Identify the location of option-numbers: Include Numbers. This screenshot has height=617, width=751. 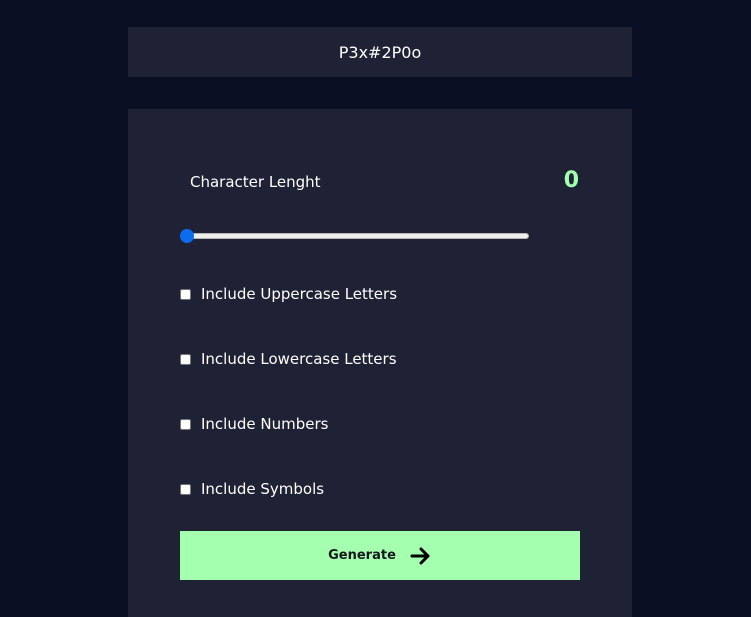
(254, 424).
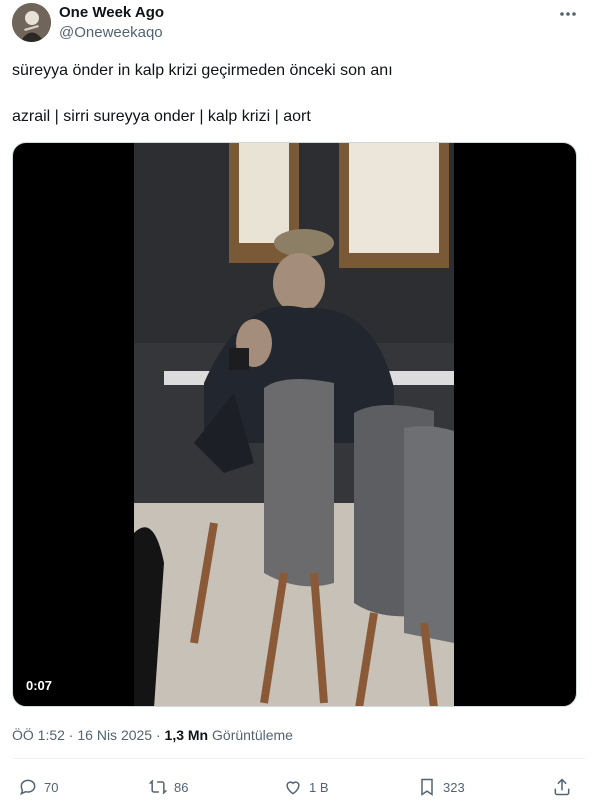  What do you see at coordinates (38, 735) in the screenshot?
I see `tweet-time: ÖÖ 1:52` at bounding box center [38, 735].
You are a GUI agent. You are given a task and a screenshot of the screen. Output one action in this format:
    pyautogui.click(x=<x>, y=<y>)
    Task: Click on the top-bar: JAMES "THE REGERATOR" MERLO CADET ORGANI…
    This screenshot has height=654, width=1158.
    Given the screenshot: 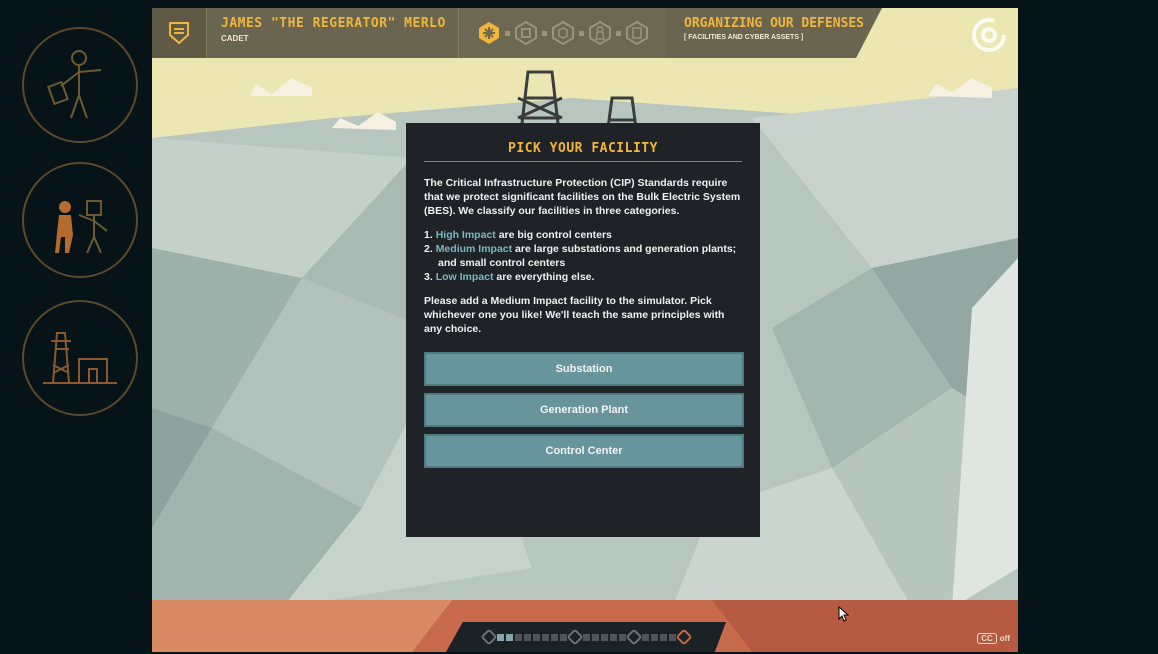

...

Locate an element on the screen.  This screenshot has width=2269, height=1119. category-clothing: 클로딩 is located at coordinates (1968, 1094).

Task objective: Copy out the records word for word, starting at the line that contains "Identify the location" and stopping after the line that contains "center [38, 735].". Leave the pictures out.

Answer section:
Identify the location of option-numbers: Include Numbers. This screenshot has height=617, width=751. 
(254, 424).
  What do you see at coordinates (38, 735) in the screenshot?
I see `tweet-time: ÖÖ 1:52` at bounding box center [38, 735].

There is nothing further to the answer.